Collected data
******************************

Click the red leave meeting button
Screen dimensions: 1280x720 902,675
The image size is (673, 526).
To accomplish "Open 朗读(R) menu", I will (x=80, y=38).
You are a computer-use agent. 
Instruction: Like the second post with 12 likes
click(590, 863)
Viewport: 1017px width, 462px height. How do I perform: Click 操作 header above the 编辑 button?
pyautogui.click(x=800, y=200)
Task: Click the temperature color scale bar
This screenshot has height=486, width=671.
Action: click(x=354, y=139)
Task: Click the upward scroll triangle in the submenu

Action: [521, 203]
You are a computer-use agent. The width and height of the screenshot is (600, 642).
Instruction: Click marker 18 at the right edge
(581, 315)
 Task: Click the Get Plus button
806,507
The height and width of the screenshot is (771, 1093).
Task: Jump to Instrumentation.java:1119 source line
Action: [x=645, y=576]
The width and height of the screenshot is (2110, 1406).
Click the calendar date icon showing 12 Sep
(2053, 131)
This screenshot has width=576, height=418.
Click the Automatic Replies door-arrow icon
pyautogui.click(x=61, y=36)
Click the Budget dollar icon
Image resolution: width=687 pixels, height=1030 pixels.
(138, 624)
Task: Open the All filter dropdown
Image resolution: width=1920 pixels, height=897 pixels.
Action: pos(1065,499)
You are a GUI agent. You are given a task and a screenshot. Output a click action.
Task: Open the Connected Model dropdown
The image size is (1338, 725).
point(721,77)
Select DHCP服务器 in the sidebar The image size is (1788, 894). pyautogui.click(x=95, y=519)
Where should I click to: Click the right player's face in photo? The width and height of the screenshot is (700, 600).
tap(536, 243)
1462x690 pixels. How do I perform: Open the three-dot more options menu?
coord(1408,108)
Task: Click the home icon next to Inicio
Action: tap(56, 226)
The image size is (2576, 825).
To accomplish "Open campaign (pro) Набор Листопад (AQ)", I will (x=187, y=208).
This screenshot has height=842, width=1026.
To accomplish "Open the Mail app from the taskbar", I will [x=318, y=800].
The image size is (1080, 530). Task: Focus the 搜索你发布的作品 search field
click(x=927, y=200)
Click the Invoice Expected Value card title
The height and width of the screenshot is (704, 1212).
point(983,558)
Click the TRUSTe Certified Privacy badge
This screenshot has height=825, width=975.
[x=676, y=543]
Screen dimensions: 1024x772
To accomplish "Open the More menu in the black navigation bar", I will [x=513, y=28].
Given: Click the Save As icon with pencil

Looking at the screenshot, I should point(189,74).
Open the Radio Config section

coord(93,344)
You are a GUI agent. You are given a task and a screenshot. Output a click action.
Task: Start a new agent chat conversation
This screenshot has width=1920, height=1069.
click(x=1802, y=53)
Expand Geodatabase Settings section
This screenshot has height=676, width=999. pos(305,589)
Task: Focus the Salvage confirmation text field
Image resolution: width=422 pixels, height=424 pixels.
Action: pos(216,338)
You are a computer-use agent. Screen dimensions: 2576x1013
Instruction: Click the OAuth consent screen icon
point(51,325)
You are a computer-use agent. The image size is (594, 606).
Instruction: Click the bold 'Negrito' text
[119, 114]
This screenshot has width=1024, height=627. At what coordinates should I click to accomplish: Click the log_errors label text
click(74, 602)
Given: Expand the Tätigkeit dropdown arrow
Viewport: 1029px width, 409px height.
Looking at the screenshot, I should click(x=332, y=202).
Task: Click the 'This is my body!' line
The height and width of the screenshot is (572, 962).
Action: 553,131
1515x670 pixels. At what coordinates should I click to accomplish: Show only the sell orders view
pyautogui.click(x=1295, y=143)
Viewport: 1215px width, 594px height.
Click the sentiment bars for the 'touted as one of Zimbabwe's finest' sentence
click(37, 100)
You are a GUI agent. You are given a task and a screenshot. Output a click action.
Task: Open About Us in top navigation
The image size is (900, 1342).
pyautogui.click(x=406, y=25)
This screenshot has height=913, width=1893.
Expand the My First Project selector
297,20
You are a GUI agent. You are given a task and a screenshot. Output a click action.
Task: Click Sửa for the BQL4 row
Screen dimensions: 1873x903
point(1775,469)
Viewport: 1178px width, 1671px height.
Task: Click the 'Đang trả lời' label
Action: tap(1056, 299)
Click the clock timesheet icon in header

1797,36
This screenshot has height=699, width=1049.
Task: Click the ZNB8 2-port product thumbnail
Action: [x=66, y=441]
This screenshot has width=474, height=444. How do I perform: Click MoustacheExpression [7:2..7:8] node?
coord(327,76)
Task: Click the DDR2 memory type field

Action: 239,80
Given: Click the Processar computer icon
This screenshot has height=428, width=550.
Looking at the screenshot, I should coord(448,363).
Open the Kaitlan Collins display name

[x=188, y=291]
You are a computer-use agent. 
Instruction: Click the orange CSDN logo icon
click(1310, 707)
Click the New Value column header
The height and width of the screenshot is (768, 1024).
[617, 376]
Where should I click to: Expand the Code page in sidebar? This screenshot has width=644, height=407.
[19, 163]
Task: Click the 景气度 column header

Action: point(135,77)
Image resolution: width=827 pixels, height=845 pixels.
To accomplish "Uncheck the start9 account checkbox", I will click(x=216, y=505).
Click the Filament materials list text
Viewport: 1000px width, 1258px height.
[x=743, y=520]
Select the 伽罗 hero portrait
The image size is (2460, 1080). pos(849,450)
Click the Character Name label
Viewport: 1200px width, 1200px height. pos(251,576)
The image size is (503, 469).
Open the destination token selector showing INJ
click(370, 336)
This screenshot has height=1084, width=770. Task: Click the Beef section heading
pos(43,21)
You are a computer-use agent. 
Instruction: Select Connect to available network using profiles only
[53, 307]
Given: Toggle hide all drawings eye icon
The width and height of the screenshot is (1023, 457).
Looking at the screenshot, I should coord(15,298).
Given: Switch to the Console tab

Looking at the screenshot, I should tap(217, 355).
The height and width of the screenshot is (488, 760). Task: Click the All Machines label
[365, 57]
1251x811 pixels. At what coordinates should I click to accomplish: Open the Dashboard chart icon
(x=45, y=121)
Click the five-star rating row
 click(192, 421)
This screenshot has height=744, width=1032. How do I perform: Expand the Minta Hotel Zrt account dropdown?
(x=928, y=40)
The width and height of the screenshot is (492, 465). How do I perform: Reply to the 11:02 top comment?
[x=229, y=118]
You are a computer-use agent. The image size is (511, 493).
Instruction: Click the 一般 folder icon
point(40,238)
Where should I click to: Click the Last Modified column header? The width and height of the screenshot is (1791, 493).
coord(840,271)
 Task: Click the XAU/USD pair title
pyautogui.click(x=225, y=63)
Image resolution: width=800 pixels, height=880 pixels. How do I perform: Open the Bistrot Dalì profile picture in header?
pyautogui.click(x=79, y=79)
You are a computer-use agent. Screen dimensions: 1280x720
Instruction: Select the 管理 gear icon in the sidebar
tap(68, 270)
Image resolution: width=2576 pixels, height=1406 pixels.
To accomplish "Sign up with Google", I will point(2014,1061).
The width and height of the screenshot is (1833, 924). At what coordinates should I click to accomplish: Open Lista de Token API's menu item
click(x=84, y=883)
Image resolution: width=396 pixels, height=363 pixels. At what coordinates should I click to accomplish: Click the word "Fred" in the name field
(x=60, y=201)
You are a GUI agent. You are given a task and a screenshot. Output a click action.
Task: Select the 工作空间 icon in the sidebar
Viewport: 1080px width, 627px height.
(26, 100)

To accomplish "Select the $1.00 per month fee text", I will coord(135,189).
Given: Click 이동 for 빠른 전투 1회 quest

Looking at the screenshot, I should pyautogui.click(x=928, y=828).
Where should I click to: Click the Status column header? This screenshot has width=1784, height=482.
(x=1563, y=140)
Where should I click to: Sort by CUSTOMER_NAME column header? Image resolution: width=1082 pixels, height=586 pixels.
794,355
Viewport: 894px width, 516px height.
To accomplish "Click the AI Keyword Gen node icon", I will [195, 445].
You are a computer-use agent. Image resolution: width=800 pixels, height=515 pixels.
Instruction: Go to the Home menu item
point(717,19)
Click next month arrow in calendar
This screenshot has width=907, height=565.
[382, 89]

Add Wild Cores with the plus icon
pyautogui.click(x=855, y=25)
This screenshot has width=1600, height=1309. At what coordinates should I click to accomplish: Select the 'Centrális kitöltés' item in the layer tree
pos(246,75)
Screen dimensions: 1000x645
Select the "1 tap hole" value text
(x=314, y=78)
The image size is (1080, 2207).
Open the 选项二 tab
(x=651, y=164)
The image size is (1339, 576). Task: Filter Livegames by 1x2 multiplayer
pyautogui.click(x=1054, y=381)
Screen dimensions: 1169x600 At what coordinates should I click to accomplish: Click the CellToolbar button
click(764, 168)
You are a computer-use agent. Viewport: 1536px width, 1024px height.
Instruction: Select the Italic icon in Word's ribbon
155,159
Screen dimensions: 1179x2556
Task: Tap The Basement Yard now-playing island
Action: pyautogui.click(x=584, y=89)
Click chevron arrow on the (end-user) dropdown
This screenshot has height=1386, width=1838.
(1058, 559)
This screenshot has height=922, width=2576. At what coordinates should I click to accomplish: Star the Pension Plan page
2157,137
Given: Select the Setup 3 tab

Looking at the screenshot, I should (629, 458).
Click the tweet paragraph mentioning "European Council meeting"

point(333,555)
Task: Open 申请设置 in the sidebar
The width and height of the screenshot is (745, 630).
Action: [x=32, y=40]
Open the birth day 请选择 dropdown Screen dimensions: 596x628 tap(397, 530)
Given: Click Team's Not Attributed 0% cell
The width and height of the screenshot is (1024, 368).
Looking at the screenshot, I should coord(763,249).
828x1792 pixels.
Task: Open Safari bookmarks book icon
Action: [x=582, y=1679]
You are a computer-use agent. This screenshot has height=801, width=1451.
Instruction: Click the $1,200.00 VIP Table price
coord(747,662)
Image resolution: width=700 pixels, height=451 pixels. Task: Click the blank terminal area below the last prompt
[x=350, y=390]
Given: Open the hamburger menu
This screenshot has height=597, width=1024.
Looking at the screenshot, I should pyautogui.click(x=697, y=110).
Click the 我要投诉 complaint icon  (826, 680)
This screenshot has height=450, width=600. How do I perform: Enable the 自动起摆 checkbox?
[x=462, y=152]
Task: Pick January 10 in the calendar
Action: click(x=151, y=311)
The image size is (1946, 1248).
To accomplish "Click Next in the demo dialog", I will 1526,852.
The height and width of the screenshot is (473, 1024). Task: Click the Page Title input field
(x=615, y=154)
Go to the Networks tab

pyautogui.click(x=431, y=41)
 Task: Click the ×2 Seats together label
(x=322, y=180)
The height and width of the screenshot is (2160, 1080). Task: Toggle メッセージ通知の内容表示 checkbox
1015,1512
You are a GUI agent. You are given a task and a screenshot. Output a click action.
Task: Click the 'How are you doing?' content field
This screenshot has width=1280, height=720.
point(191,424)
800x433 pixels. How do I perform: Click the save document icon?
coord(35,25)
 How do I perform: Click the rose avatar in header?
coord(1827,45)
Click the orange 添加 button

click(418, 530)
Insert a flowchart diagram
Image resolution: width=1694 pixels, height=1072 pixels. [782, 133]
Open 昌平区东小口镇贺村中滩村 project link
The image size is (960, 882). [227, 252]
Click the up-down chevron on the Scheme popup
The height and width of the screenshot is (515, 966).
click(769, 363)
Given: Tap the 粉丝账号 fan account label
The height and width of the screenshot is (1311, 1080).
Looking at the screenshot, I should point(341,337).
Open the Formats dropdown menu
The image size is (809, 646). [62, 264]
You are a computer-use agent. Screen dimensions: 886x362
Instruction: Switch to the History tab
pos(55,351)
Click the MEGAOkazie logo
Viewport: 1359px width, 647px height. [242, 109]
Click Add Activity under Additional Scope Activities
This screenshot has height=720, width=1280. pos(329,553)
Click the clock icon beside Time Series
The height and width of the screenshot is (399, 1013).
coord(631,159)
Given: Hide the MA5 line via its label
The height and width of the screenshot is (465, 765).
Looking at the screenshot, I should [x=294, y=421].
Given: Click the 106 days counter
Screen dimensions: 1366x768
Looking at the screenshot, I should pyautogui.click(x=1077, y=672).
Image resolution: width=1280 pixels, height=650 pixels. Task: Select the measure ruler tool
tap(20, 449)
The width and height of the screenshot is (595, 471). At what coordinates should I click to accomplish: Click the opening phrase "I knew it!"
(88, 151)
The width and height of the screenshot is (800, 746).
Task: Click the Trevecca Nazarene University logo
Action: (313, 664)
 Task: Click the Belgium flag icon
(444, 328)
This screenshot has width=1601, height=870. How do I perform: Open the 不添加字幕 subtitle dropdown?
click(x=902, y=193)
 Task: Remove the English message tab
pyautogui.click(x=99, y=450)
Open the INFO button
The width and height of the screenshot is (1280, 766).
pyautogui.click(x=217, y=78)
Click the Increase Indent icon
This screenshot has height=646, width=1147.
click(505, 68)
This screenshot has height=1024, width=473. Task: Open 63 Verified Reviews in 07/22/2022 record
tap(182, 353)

******************************

Return each line of the records above in which the word "chevron" occurs.

• _YOUR SOLUTION_:
Click chevron arrow on the (end-user) dropdown
Click the up-down chevron on the Scheme popup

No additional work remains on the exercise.